A/N: Hi, so, um, I know that I haven't worked on this story in about a year? Maybe less? I dunno. I'm super sorry for being gone, I just had a lot to do and then got bored with it and, well, procrastinated. So here I am again, back from the dead, and I am working on editing the HECK out of this story. It's pretty bad...

NOTE: I have included a lot more details and new bonus parts, so I recommend reading from the beginning, even if you have read it before.

So, enjoy!


Chapter 1


I really wasn't expecting this school year to be too different from any other year. I just looked forward to be spending time doing something again. It seemed to me that my summers were always so bland and dull. All I did was sit around in my library, surrounded by books. I mean, I would've done something with someone. I would've gone out with my friends.
...However, I had no friends.
So school was actually kind of fun for me, and not just because I got to go to a different, foreign place and get to stay there the whole year. Not because I always did well in school either.
No, the reason was simple. So I could be with people.
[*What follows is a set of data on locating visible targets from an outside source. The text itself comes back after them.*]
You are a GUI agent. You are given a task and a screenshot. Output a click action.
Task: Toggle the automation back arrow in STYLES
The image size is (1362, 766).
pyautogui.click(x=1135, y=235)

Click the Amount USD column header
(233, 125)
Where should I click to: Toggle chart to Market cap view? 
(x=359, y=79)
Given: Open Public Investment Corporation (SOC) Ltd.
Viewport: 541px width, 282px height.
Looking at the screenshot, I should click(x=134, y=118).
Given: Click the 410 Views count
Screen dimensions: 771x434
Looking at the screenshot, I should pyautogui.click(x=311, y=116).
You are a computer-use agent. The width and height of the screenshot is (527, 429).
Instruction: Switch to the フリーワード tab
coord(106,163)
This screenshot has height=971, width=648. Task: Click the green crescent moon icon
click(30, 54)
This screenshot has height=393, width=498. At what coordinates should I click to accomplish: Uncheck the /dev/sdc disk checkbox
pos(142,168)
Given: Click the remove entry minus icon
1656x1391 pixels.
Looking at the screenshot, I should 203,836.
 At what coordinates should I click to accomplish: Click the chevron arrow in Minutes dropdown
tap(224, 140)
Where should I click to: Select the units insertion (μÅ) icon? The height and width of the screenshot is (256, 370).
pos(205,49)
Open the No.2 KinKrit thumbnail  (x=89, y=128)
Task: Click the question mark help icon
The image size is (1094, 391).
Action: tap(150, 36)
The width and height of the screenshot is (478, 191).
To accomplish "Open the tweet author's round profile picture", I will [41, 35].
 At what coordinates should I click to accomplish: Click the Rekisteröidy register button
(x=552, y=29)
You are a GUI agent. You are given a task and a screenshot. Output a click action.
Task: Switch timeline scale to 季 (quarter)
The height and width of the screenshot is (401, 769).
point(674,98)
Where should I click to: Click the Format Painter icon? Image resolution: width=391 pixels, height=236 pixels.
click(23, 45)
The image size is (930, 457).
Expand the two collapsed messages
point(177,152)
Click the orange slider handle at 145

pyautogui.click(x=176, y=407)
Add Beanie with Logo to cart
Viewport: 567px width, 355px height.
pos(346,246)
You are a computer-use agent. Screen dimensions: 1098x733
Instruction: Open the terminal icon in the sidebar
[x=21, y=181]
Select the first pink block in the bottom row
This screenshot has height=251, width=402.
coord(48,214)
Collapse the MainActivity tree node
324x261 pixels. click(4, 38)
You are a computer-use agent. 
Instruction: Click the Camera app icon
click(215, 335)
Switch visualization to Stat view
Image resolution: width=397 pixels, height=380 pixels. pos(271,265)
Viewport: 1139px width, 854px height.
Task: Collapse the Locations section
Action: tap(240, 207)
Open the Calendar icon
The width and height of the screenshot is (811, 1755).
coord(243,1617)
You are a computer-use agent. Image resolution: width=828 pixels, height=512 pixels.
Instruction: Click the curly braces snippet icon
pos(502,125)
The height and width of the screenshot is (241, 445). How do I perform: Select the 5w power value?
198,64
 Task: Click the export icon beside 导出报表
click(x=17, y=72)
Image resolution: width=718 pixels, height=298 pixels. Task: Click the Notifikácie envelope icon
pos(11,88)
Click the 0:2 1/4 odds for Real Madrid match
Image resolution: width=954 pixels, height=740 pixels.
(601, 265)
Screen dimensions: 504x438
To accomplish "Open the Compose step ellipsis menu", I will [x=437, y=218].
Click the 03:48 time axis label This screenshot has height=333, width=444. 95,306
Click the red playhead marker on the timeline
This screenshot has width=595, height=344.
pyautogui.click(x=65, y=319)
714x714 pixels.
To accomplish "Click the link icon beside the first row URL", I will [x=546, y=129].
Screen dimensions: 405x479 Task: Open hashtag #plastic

I'm actually not too fond of people in general, however I do appreciate the feeling of another person in the same room as me, their life force rich and powerful. I also love to study them, learn more about the human mind and tendencies of people. I think I am quite good at reading people, and I can do it from just their expression or the look in their eyes.
"Arthur!" my mother bellowed from the bottom of the staircase. I ran out of my bedroom in my plaid grey socks and stared down at her.
"Yes, mum?" I asked, my head peeking over the pretty white banister.
"Are you almost done packing?" She asked, wiping her powdery flour covered hands her crisp white apron. I smiled.
"I'm practically finished," I stated, and turned around "I'll be down soon."
And with that I disappeared back into my room, slammed the door and huffed, running my hand across the soft button-ups and sweater. Sure I would miss my home. Sure, I'd miss my family.
But is it so wrong to want to leave?

I neatly folded my shirt and placed it gently on top of the small pile of clothes in the suitcase. I have a peculiar fashion sense, hardly like the rowdy generation nowadays. I prefer to look proper, neat and crisp, not messy and torn up and raggedy like so many of my fellow adolescents. I have been told before that I was born into the wrong generation, and I couldn't agree more.
I slowly closed and locked the tan suitcase, letting the familiar scent of lavender coming off of the old piece of luggage fill my nose. I stood up, gently brushing off my clothes. Walking over to the mirror, I came face to face with myself.
I ran a hand through my light blonde hair, annoyed at how it would never stay straight and neat, like my fathers'. But, then again, I seemed to taken more after my mother anyway.
I have a rather petite figure, slim and short. I've always wanted to be taller, or possibly even more muscular, but I suppose that that's life. I have wide, green eyes. The really bright kind. On top of those are rather thick eyebrows that I definitely wasn't fond of at all. Everyone on my fathers' side had these eyebrows, and no matter what you were stuck with them, like a curse. It suited my rowdy red-haired cousins quite well, seemingly a part of them. But on me, they stuck out like a sore thumb.
I nodded to myself, then grabbed the large suitcase resting against my knee. It took me a second to pick it up, since it was rather heavy.
I huffed, painstakingly pulling the worn, tan suitcase along behind me. I stumbled down the stairs and ran straight into my father.

He was a short man, like me, but he was incredibly strong. His dirty blonde hair was combed neatly across his head. He was a refined businessman, and I wanted to be like him when I was older.
I grinned nervously at him, backing slightly away. He just chuckled and ruffled my already messy hair. I swatted his hand away.
"Ready to go?" He asked, his deep voice reverberating through the open halls of our home. I nodded curtly, and he put a thick arm around my back and led me outside. My mother waited, leaning against our old station wagon with red teary eyes. I sighed. I went away to my boarding school every year, and every year she'd cry.
You think she'd be used to it by now.
I ran up to her and hugged her, my small body curling easily into her taller, slimmer build. She closed her watery eyes and smiled, pulling me closer.
She had long golden hair that she always had tied up with a neat ribbon. She loved the color blue, so that's pretty much all she wore. But it suited her nicely. She had light, pale, mint green eyes. She always looked stunning, and no one could deny that.

My mother pushed me away and dabbed the corner of her eyes with a lacy white handkerchief.

"I love you so much!" She wailed and threw her arms out yet again, pulling me into a suffocating bear hug. I rolled my eyes at my father and he just laughed his deep laugh.
"Well," My mother sniffed, letting me go for (hopefully) the last time, "let's go."